Collected data entries:
####################
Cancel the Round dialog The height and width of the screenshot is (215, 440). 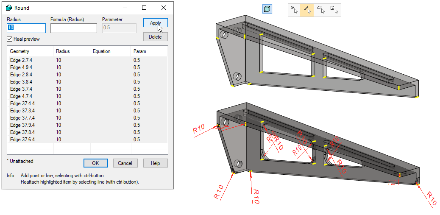pos(125,163)
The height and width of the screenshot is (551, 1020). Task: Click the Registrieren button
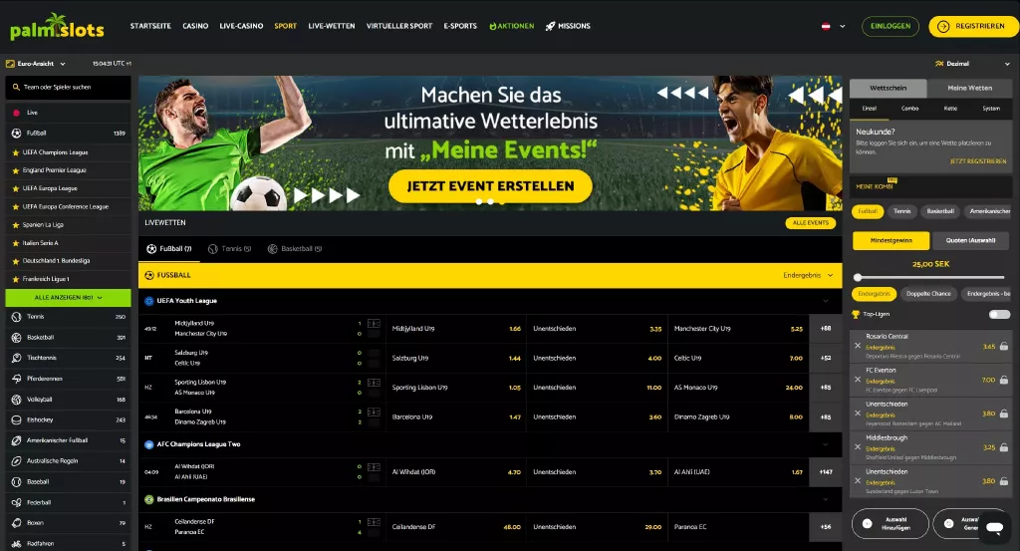tap(973, 27)
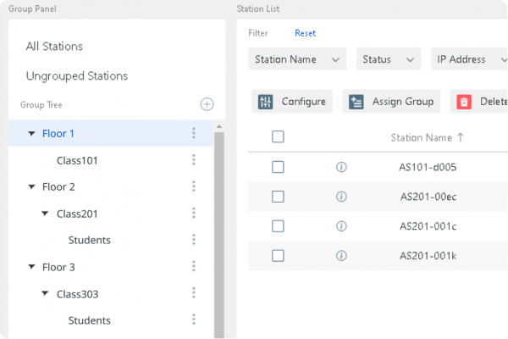This screenshot has height=339, width=508.
Task: Open the Status filter dropdown
Action: 388,59
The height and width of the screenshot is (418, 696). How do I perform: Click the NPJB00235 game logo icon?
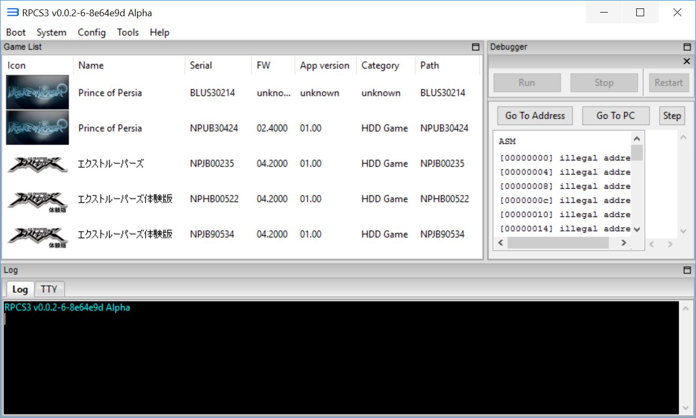coord(37,163)
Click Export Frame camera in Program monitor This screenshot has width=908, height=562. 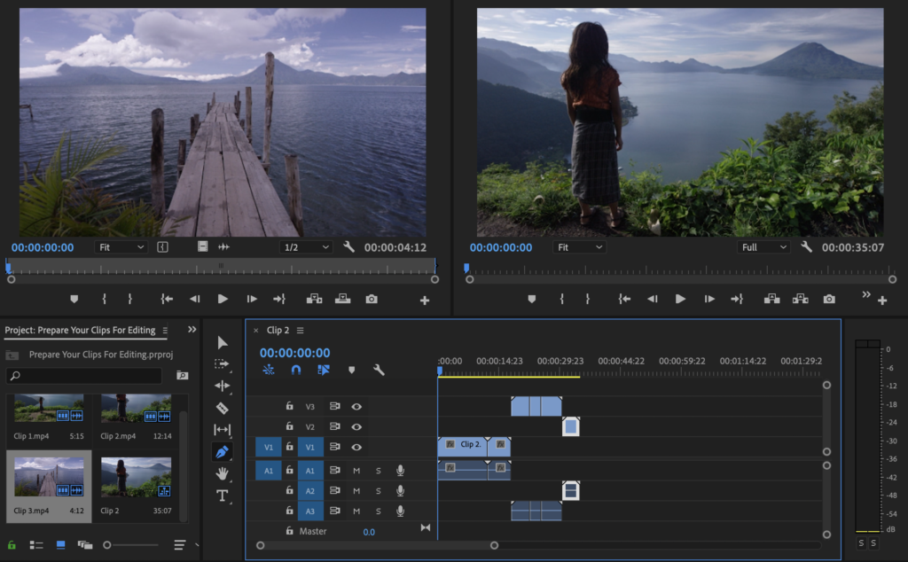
####################
WHAT THIS TASK INVOLVES: For this exercise, the lines from the one containing "The height and width of the screenshot is (551, 1020)." through the last line of the entries above are to be output exactly, both included, and pictures are skipped.

EXERCISE RESPONSE:
The height and width of the screenshot is (551, 1020). Task: Click the Registrieren button
tap(973, 27)
This screenshot has height=339, width=508.
Task: Open the Status filter dropdown
Action: 388,59
The height and width of the screenshot is (418, 696). How do I perform: Click the NPJB00235 game logo icon?
coord(37,163)
Click Export Frame camera in Program monitor This screenshot has width=908, height=562. 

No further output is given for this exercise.